▶ [Set problem]
Copy the rows verbatim, from the line containing "Click the 'Bid" up to and including the line containing "pos(465,72)".

-- START Data listing --

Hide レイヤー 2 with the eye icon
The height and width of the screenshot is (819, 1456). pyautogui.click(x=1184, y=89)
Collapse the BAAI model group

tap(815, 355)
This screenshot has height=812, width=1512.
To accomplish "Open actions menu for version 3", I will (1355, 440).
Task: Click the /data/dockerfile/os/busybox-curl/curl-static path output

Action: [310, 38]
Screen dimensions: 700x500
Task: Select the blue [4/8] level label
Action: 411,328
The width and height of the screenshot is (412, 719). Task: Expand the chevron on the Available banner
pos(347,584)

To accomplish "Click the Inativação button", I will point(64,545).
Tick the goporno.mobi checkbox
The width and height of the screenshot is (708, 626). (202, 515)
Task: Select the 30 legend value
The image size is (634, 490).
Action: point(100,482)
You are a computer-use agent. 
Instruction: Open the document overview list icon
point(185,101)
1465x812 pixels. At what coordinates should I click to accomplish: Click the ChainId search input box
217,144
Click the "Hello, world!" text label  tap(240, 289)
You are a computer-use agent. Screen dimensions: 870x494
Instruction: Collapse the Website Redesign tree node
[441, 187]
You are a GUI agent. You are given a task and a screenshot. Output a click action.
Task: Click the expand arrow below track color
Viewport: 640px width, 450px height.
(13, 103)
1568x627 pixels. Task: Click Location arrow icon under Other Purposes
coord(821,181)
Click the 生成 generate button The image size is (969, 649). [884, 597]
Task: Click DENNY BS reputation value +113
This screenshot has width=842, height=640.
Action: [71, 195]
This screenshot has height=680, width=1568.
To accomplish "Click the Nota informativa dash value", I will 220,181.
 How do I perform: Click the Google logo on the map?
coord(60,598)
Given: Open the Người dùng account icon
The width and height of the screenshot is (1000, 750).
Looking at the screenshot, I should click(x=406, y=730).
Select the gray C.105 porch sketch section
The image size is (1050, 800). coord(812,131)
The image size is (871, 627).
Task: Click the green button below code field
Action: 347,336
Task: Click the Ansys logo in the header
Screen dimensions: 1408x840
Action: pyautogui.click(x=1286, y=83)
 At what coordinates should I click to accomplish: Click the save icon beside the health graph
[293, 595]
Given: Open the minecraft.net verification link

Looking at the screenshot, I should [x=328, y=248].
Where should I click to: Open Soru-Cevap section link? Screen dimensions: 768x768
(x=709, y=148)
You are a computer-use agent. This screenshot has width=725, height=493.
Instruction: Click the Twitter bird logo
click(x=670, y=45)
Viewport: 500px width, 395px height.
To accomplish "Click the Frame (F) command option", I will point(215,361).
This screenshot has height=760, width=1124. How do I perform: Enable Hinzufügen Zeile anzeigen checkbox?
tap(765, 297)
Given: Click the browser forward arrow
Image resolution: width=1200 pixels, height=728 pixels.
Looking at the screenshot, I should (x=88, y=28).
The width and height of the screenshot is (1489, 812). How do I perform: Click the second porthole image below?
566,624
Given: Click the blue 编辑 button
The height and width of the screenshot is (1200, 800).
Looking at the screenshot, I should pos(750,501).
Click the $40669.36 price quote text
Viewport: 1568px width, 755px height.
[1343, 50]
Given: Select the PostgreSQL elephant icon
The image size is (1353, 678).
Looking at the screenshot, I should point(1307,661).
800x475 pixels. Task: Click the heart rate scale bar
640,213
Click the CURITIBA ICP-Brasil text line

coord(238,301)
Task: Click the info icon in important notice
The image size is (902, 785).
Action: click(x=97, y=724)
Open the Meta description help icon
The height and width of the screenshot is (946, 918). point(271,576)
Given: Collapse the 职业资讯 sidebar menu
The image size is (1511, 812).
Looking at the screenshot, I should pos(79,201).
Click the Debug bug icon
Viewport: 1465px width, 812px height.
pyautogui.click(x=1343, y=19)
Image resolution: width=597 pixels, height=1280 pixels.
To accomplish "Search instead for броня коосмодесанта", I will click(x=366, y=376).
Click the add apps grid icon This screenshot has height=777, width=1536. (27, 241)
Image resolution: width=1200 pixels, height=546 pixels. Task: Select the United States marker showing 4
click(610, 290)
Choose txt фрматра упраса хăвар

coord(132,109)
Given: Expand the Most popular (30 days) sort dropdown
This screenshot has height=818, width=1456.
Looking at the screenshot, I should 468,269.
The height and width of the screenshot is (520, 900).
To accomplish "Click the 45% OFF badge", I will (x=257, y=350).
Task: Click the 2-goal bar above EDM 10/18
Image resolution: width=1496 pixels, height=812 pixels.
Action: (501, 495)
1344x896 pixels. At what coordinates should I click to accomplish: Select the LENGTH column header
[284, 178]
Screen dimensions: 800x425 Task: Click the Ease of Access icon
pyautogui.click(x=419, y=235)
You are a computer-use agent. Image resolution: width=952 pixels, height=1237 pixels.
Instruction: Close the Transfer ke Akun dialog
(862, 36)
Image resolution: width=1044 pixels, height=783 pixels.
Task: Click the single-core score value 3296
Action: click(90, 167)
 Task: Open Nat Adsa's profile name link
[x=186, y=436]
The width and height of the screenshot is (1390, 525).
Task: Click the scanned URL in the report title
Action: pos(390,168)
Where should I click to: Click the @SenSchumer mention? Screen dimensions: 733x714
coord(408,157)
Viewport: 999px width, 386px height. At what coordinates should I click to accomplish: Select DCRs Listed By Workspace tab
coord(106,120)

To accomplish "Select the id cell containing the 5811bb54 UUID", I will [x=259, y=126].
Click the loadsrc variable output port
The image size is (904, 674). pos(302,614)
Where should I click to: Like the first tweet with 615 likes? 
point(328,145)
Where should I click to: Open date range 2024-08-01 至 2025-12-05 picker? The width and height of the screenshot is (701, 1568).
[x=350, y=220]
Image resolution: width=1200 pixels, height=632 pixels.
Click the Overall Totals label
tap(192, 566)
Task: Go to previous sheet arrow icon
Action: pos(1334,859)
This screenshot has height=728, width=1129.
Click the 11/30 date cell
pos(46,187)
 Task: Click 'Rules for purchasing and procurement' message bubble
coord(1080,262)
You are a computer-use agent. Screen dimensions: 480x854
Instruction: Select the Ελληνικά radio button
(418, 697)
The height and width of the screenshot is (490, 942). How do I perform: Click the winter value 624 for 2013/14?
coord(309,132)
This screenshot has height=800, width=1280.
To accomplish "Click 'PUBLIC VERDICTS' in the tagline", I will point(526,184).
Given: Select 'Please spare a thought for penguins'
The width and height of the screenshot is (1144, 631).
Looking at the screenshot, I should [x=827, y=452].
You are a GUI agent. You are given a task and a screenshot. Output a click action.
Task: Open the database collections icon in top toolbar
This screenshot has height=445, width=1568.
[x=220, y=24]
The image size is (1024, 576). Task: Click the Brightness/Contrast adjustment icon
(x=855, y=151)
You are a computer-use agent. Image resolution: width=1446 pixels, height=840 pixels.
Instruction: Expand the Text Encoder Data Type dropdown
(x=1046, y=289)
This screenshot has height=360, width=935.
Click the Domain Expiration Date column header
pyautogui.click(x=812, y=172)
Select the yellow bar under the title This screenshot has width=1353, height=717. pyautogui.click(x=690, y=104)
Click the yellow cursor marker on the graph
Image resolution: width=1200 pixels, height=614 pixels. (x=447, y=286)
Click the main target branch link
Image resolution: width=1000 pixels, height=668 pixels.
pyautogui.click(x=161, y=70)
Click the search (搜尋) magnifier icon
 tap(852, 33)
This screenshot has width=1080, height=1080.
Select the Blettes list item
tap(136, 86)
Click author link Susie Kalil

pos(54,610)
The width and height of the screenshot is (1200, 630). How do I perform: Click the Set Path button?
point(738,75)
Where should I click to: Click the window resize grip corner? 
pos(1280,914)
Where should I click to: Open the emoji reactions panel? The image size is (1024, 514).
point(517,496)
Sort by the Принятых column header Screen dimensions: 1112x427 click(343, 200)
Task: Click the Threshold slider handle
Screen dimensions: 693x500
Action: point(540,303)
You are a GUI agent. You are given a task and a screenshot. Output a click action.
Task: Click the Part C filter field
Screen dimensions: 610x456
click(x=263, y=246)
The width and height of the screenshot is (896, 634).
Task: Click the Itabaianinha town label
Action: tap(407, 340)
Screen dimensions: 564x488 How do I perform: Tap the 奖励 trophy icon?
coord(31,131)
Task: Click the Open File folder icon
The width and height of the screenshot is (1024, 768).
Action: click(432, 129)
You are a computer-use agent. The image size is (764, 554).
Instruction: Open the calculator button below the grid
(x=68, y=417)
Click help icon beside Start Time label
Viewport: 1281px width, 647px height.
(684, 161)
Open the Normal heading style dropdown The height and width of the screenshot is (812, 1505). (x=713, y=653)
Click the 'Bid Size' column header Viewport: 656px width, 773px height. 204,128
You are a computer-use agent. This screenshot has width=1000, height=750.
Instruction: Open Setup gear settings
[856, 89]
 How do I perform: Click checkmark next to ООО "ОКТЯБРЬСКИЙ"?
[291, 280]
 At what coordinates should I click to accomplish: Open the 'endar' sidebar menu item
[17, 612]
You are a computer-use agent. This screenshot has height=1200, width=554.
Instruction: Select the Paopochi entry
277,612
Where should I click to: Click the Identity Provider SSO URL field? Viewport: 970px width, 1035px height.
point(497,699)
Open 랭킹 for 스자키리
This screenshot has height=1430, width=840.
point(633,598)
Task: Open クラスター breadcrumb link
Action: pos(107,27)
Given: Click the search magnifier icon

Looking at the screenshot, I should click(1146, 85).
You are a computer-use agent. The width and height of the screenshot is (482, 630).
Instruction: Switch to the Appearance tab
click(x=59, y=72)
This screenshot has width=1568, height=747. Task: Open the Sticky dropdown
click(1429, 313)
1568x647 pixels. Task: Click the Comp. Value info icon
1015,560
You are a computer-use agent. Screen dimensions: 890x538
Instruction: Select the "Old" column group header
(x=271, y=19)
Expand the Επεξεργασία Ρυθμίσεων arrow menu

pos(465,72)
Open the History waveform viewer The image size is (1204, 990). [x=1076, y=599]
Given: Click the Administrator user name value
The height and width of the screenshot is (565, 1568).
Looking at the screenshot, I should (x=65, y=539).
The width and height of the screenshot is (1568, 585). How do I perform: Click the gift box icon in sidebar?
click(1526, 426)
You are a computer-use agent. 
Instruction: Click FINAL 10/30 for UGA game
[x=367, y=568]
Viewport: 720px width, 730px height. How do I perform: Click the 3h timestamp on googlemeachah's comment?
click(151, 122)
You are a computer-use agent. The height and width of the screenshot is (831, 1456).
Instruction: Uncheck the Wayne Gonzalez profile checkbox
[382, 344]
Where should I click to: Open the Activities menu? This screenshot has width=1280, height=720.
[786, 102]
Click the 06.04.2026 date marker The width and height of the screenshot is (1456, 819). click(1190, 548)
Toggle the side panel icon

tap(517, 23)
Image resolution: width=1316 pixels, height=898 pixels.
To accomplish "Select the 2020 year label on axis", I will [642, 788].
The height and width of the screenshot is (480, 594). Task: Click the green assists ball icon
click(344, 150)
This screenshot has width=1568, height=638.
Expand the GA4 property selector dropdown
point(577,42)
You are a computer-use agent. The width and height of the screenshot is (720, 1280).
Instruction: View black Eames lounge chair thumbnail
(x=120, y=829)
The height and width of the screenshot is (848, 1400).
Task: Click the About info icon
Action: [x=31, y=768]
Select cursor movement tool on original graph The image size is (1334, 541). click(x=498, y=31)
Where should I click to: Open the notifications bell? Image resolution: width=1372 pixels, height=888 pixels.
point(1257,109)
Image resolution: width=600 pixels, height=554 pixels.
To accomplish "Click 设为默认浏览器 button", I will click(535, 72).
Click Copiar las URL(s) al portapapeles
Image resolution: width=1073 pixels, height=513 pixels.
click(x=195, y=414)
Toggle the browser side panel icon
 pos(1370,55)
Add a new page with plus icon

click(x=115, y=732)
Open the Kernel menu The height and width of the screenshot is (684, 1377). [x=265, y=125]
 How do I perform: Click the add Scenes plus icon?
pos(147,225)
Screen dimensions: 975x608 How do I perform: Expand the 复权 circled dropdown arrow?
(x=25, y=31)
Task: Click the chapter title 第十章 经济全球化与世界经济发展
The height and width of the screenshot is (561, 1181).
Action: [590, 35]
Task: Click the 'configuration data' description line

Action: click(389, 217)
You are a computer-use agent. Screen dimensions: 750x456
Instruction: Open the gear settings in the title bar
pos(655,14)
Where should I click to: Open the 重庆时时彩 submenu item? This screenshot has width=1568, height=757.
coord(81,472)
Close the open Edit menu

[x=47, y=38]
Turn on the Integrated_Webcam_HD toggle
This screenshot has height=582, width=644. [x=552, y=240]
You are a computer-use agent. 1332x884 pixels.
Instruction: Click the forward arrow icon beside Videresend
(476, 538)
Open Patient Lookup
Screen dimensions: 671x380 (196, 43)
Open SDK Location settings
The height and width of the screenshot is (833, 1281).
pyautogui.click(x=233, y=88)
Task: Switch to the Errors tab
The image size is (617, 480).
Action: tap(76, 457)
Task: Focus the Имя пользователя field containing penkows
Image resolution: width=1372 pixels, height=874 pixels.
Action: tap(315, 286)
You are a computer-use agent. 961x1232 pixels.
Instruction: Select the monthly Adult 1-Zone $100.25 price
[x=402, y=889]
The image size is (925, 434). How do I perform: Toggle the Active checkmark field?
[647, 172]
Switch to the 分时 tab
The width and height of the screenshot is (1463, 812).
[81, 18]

-- END Data listing --

▶ [Written solution]
Click the 'Bid Size' column header Viewport: 656px width, 773px height. 204,128
You are a computer-use agent. This screenshot has width=1000, height=750.
Instruction: Open Setup gear settings
[856, 89]
 How do I perform: Click checkmark next to ООО "ОКТЯБРЬСКИЙ"?
[291, 280]
 At what coordinates should I click to accomplish: Open the 'endar' sidebar menu item
[17, 612]
You are a computer-use agent. This screenshot has height=1200, width=554.
Instruction: Select the Paopochi entry
277,612
Where should I click to: Click the Identity Provider SSO URL field? Viewport: 970px width, 1035px height.
point(497,699)
Open 랭킹 for 스자키리
This screenshot has height=1430, width=840.
point(633,598)
Task: Open クラスター breadcrumb link
Action: pos(107,27)
Given: Click the search magnifier icon

Looking at the screenshot, I should click(1146, 85).
You are a computer-use agent. The width and height of the screenshot is (482, 630).
Instruction: Switch to the Appearance tab
click(x=59, y=72)
This screenshot has width=1568, height=747. Task: Open the Sticky dropdown
click(1429, 313)
1568x647 pixels. Task: Click the Comp. Value info icon
1015,560
You are a computer-use agent. Screen dimensions: 890x538
Instruction: Select the "Old" column group header
(x=271, y=19)
Expand the Επεξεργασία Ρυθμίσεων arrow menu

pos(465,72)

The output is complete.